È passato ormai molto tempo da quando l’Assemblea generale delle Nazioni Unite ha designato il 2005 come Anno internazionale del microcredito, un riconoscimento che ha sottolineato l’importanza della microfinanza a livello internazionale. Negli anni si è confermata la centralità di questo strumento finanziario in un contesto che vede sempre più soggetti esclusi dall’accesso al credito.

Le origini

La nascita del microcredito moderno si fa risalire a diverse organizzazioni fondate in Bangladesh. La Grameen Bank, fondata da Muhammad Yunus nel 1983, è considerata il primo istituto di microcredito moderno: Yunus ha iniziato il progetto nel piccolo villaggio di Jobra, utilizzando il proprio denaro per fornire piccoli prestiti a bassi tassi d’interesse per i poveri delle campagne. Il microcredito ha poi raggiunto l’America Latina con l’istituzione di PRODEM, nata in Bolivia nel 1986. In fine è diventato un popolare strumento per lo sviluppo economico, con centinaia di istituzioni emergenti in tutto il mondo, che operano in maniera funzionale al loro contesto di riferimento.

Il microcredito

Nel contesto socio-economico italiano, i potenziali fruitori di questi finanziamenti sono principalmente startup e giovani imprese (max 5 anni di partita iva) che necessitano di un supporto economico per sostenere la propria attività o per lanciare la propria idea imprenditoriale. Oltre a finanziamenti fino a 25 mila euro da destinare a investimenti, scorte, materie prime, corsi di formazione professionalizzanti e retribuzione di nuovi dipendenti, i beneficiari usufruiscono dei servizi ausiliari di assistenza e monitoraggio come previsto dalle norme in materia. Le principali norme di riferimento di questo strumento finanziario sono l’art. 111 del Testo Unico Bancario e il D.M. n.176 del M.E.F., entrambi consultabili alla pagina normativa.

Servizi ausiliari

I servizi ausiliari rappresentano un elemento fondamentale e qualificante dell’attività di microcredito, attraverso i quali si differenzia dalla normale attività di finanziamento alle imprese. L’erogazione del credito è, infatti, obbligatoriamente accompagnata dall’offerta di servizi di assistenza e monitoraggio.
In fase istruttoria e per l’intero periodo di rimborso, sono forniti servizi di tutoraggio e accompagnamento finalizzati a garantire la sostenibilità dell’iniziativa imprenditoriale, nonché formazione sui diversi aspetti della gestione aziendale destinati anche ad accrescere l’educazione finanziaria dei beneficiari.

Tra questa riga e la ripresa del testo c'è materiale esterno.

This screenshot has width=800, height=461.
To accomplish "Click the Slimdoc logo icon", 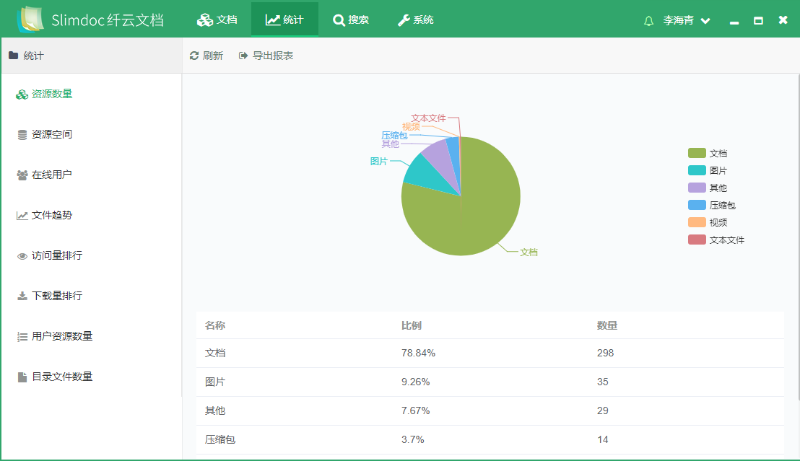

Non è il passato delle persone che conta

Un’altra importante peculiarità del microcredito è che non è previsto nessun tipo di garanzia reale a supporto. Il microcredito può essere garantito dal Fondo di Garanzia per le PMI del Ministero dello Sviluppo Economico. Non è, inoltre, richiesto uno storico dell’azienda richiedente, ma si dà maggior rilievo alla fattibilità e alla sostenibilità dell’iniziativa da finanziare.
L’importanza della progettualità orientata allo sviluppo futuro delle aziende richiedenti viene sottolineata anche nel disegno di legge presentato il 23 marzo 2018 dal senatore De Poli:
“Con il termine microcredito d’impresa si indicano prodotti e servizi utili a favorire il diritto all’iniziativa economica delle persone. L’obiettivo è di creare un meccanismo virtuoso che permetta ai microimprenditori di generare reddito e diventare economicamente autonomi. Affinché tale obiettivo si realizzi, è necessario adottare un processo selettivo rigoroso volto a verificare l’attendibilità professionale dei richiedenti, la validità e la coerenza tecnica, economica e finanziaria dell’attività e del progetto per il quale è richiesto il finanziamento: un’affidabile garanzia personale al posto di una garanzia reale. Questo modo di affrontare il quesito circa l’erogazione o meno del prestito costituisce un’innovazione di grande rilevanza. Non è il passato delle persone che conta – la profittabilità ex post della propria azienda già operativa e/o le garanzie reali che il prestatario potenziale è in grado di dare /…/ ma la sostenibilità e l’efficacia del progetto presentato per il finanziamento.”